A regular glass of wine 175ml is 2.1 units
(most wine glasses are half full at 250ml so this is smaller than one would think )

NHS limit has been made unisex at 14 units per week for political reasons.
It was 11 units for women which makes biological and medical sense.

3 glasses of wine per evening = 6.3 units.
7 days a week= 44.1 units (evenings only)

OP has this every day and at times in addition to a pub lunch with alcohol.

OP is drinking more than triple the maximum.

“The type of illnesses you can develop after 10 to 20 years of regularly drinking more than 14 units a week include:

There's also evidence that regular drinking at high-risk levels can make your mental health worse. Research has found strong links between alcohol misuse and self-harming, including suicide.”
KhakiOrca · 10/05/2026 22:09

Also thanks for all the replies but this isn't about how much i drink. He was like this when i had one glass of wine with dinner before.

OP posts:
ACynicalDad · 10/05/2026 22:10

How much do you drink? But most likely you are incompatible.

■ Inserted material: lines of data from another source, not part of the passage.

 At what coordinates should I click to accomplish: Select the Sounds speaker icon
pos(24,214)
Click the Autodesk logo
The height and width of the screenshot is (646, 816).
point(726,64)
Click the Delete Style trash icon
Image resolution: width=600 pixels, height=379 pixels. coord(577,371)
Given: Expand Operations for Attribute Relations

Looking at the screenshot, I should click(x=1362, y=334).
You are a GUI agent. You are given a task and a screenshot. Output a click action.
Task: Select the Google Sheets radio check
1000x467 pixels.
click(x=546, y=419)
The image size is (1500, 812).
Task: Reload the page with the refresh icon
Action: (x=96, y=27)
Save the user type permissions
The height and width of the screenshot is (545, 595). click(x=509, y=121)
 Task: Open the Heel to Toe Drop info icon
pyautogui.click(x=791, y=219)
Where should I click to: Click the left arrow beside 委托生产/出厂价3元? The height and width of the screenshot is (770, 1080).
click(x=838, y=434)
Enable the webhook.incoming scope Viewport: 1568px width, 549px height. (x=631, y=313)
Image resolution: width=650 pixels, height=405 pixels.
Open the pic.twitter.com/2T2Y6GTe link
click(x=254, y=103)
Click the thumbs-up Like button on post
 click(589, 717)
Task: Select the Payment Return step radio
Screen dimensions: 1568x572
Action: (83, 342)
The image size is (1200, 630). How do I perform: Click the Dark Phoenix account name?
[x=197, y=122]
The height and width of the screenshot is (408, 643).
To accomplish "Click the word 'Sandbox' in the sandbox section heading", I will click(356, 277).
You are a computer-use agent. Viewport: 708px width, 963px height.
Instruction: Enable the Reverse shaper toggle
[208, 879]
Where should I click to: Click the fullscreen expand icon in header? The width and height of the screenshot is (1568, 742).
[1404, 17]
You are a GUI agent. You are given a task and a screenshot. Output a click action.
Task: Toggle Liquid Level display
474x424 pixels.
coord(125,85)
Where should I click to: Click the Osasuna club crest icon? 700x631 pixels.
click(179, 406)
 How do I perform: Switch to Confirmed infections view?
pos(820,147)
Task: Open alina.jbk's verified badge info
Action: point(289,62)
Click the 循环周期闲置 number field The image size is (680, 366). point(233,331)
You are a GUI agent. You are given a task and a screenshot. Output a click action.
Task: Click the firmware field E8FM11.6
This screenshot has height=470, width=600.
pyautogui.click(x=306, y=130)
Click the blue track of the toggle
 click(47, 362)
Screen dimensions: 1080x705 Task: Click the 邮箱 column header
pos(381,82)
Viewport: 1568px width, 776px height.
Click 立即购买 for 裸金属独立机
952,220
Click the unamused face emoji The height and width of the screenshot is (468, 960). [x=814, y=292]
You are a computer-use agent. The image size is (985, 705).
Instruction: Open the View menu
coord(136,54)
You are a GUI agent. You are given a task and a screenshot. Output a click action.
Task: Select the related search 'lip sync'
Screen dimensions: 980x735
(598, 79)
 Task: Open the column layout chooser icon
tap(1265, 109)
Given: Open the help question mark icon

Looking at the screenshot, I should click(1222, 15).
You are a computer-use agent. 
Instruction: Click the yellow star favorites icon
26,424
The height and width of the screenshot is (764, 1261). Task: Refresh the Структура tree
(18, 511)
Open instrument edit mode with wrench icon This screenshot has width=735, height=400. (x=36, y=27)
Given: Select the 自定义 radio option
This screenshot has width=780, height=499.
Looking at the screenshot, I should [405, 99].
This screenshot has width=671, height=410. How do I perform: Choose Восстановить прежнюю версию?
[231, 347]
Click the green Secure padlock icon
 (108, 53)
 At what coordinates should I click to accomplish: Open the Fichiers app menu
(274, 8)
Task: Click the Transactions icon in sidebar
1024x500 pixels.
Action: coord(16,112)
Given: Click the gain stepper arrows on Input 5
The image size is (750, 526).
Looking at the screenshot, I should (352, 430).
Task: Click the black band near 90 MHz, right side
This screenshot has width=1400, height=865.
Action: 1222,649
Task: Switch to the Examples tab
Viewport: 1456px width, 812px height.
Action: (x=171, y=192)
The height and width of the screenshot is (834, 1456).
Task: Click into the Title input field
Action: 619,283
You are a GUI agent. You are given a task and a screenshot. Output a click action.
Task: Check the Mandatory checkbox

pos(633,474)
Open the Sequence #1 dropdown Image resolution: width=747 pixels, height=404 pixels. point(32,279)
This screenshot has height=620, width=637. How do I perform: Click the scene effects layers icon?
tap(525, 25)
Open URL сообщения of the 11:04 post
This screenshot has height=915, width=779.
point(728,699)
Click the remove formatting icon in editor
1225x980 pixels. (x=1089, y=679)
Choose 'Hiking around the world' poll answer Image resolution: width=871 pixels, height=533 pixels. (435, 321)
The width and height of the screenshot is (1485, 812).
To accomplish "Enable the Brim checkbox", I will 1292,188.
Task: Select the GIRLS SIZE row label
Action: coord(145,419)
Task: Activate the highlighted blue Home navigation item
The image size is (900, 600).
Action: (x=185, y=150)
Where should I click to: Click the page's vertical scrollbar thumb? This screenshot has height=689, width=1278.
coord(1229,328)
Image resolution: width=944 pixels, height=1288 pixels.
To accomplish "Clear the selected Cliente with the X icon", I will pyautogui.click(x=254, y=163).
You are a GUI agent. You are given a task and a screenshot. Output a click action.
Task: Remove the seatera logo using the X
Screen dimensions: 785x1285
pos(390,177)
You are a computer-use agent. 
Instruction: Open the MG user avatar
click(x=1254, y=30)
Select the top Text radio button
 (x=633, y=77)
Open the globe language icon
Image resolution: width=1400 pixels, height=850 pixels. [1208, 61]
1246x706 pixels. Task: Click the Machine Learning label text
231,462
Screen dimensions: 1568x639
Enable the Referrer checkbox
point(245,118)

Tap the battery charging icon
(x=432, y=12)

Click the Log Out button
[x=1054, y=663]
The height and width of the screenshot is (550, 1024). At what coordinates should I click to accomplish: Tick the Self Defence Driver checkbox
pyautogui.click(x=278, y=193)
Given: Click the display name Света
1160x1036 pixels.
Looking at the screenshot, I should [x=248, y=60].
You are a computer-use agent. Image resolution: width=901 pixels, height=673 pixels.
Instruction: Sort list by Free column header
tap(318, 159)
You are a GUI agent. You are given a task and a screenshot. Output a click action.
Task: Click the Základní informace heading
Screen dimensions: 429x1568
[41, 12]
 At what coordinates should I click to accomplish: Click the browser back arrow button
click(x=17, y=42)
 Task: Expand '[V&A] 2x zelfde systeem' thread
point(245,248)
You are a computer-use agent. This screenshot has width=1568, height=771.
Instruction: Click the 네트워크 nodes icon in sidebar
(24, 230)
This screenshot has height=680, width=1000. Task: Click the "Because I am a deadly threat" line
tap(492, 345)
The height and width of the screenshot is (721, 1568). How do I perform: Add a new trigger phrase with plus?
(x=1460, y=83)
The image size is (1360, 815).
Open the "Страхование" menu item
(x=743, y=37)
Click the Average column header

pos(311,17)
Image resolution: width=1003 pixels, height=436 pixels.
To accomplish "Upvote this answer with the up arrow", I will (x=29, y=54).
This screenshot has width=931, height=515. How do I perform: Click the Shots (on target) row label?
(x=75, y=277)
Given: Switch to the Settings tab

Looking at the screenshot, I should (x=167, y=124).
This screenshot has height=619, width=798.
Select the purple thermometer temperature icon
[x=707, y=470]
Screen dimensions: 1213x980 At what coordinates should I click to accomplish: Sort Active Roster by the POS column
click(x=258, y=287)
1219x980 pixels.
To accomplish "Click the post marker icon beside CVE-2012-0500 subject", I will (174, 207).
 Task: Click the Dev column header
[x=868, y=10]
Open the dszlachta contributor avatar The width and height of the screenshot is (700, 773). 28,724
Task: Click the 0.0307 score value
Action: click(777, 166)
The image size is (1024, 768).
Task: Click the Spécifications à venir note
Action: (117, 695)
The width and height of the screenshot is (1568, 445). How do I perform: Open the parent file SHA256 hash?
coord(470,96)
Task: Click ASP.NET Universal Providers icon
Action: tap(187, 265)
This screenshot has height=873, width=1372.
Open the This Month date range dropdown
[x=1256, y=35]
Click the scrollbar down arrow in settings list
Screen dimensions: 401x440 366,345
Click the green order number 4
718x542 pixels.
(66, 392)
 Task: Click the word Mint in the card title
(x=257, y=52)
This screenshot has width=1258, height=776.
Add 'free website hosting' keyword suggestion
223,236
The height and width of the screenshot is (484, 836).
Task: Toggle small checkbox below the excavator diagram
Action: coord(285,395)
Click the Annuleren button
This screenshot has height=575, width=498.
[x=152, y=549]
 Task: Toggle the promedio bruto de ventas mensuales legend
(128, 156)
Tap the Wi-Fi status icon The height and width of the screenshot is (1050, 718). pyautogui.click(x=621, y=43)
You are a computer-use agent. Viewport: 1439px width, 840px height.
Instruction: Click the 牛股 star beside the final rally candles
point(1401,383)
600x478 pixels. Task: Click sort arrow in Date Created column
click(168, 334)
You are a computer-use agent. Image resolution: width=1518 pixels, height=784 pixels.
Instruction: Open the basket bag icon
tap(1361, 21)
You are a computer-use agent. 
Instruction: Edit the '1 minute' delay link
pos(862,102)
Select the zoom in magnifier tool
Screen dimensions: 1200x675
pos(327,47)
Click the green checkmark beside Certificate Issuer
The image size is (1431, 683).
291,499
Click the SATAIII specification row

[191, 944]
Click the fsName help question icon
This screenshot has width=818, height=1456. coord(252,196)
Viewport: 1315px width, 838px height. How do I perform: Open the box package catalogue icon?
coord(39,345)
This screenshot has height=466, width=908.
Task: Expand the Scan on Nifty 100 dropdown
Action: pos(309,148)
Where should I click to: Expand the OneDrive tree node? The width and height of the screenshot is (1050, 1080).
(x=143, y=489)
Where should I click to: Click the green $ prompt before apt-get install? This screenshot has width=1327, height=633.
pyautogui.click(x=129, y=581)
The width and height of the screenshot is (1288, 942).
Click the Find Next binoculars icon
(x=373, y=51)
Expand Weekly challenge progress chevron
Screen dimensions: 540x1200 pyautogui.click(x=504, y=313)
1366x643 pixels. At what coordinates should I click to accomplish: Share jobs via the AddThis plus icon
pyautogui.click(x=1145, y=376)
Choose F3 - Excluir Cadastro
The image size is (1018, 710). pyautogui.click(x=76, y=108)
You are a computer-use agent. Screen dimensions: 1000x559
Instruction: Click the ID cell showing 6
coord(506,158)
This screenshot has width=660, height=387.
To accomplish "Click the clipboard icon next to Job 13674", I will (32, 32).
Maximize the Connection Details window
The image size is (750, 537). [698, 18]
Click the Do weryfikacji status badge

LoremIpsumCici · 10/05/2026 22:10

muststopscrolling · 10/05/2026 22:07

She is not ‘blaming’ anyone, she is saying her DP is being unkind and abusive (which he is) so whether she is in denial or not, it is not up to anyone on here to tell her that. It is not what the OP was about.

I do not agree he is being abusive.
As for unkind, yes but I see that as tough love.
Being kind about an addiction is enabling imho.

The OP is about her DP being judgemental regarding her alcohol consumption. Much of her initial post was justifying how much she loves wine and her sommelier like qualifications. So this situation about her DP is inextricably linked to alcohol.

LoremIpsumCici · 10/05/2026 22:11

KhakiOrca · 10/05/2026 22:09

Also thanks for all the replies but this isn't about how much i drink. He was like this when i had one glass of wine with dinner before.

He is off to the US anyway. Focussing on him is distracting but ultimately you need to get a grip on your alcohol consumption and take care of yourself.

Imisscoffee2021 · 10/05/2026 22:11

He's at the other extreme and calling you a lush in company is just the height of disrespect. Unless you're pairing alcoholic beverage to every meal and he's clumsily genuinely worried, then he's unreasonable and you aren't compatible.

muststopscrolling · 10/05/2026 22:12

LoremIpsumCici · 10/05/2026 22:10

I do not agree he is being abusive.
As for unkind, yes but I see that as tough love.
Being kind about an addiction is enabling imho.

The OP is about her DP being judgemental regarding her alcohol consumption. Much of her initial post was justifying how much she loves wine and her sommelier like qualifications. So this situation about her DP is inextricably linked to alcohol.

Edited

Just a genuine question. Are you a recovering addict or have experience in this field?

OurFlagMeansAfternoonTea · 10/05/2026 22:13

You're just not compatible. I couldn't be with a heavy drinker and you obviously want to be with someone who celebrates and participates in your heavy drinking.

Calling your alcohol habit "pairing wine and food" doesn't mean it's not too much and not detrimental to your health.